This is the second book I’ve read from Fred Aceves. I will continue to read his work in the future.
Four and a half stars.
Skipping Top Ten Tuesday (again)….hehe.
Review for "The Closest I've Come" by Fred Aceves (2017)
Rating: 4.5 out of 5 stars
This book is a giant YES. I loved everything about this book.
Marcos Rivas is a 15-year-old Latino growing up in the Maesta neighborhood of Tampa, Florida–a community riddled with crime, drugs, and few economic opportunities. His mother is present but emotionally absent from his life, either drunk on her days off or working long hours away from their apartment. For the past year, she has allowed her racist, alcoholic boyfriend Brian to live with them, who physically and verbally terrorizes Marcos on a daily basis. For all intents and purposes, his mother is aware of the abuse but does nothing to stop it. Because most of the money in the household is spent on booze, Marcos seeks out meager job opportunities to earn enough cash to be presentable for school and to his friends.
At school, Marcos spends his time hanging with friends and playing pranks on teachers. He is failing all of his classes and doesn’t see the point in doing better or thinking about his future. He has a crush on a girl named Amy and quietly begins to pursue her romantically after they are both selected to participate in a mentoring program called Future Success.

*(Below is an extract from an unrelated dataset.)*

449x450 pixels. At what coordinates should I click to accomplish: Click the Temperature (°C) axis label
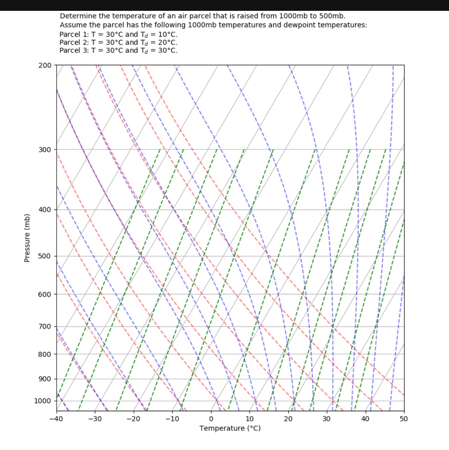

Little by little, as he begins to turn his life around, he begins to realize that by getting his life together, he can be better than the circumstances that his life situation brings.
This story is told in the first person POV and had an excellent sense of the main character’s voice all throughout. There was never a time when I didn’t understand Marcos, I definitely felt his feelings and saw his world view through his eyes. Marcos’ story was compelling and powerful, and even though the ending didn’t resolve his many issues, I was ok with it. Poverty and familial dysfunction aren’t easily solvable, and in many cases, cannot be physically escaped. What is important is that Marcos develops a sense of hope, a new way of being in a world that does not intend for his success.
This is my (3rd or 4th?) foray this past month into YA books with Black and/or Latino male characters, by Black and Latinx writers. I can’t stress to you how important that I feel that diverse YA books are, particularly those that are written in the language and the contexts that minority kids are culturally familiar with. “The Closest I’ve Come” is definitely one of the books that’s re-imagining a diverse new world of literature.
4.5 stars. Loved this!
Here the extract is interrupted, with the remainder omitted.